The data below holds the lines to copy: everything from the line containing "How do I perform: Click" to the line containing "Given: Click 'un", both ends included, set down exactly.

#### LISTED RECORDS ####

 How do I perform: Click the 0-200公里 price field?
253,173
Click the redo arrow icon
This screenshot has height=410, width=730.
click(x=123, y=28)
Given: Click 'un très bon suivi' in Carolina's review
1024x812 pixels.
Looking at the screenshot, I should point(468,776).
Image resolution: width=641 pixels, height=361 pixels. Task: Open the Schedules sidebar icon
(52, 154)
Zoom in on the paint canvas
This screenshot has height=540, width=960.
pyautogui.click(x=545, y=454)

####
#### LISTED RECORDS ####

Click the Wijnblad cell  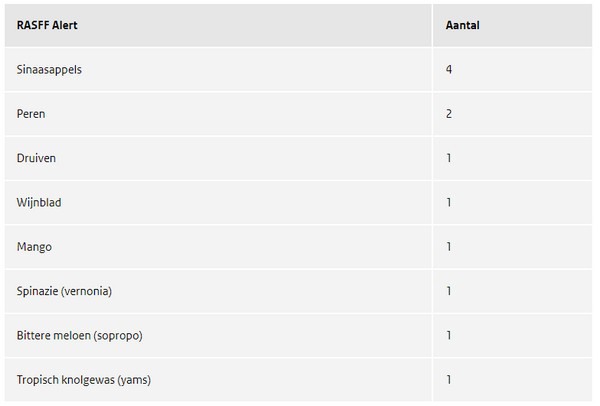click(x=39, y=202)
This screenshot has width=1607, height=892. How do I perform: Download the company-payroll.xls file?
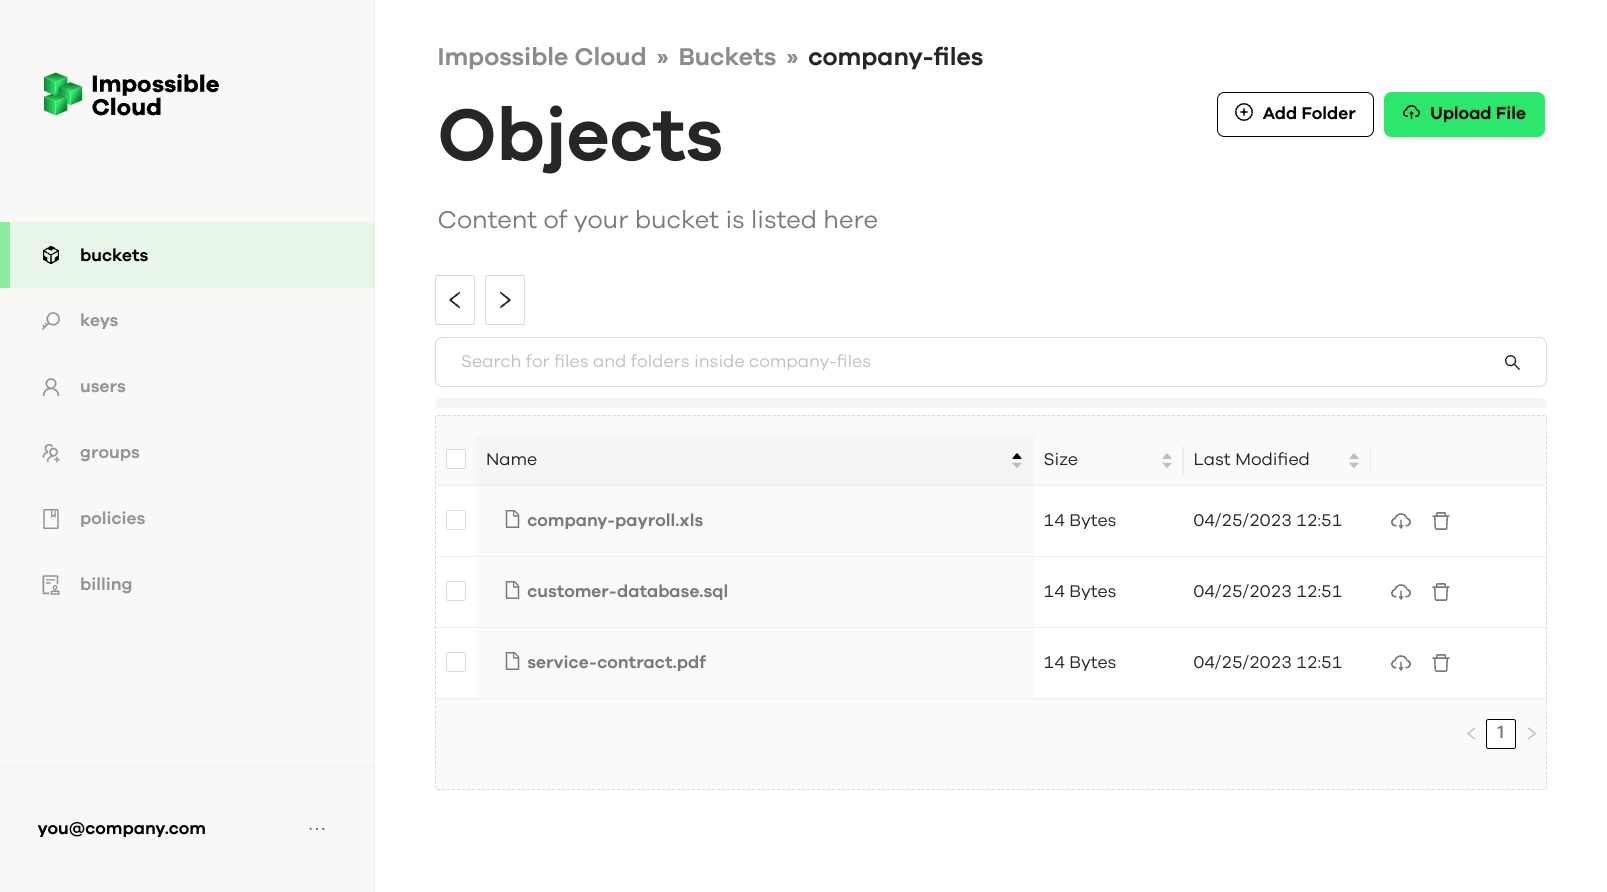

####

▶ [EXERCISE RESULT]
 How do I perform: Click the 0-200公里 price field?
253,173
Click the redo arrow icon
This screenshot has height=410, width=730.
click(x=123, y=28)
Given: Click 'un très bon suivi' in Carolina's review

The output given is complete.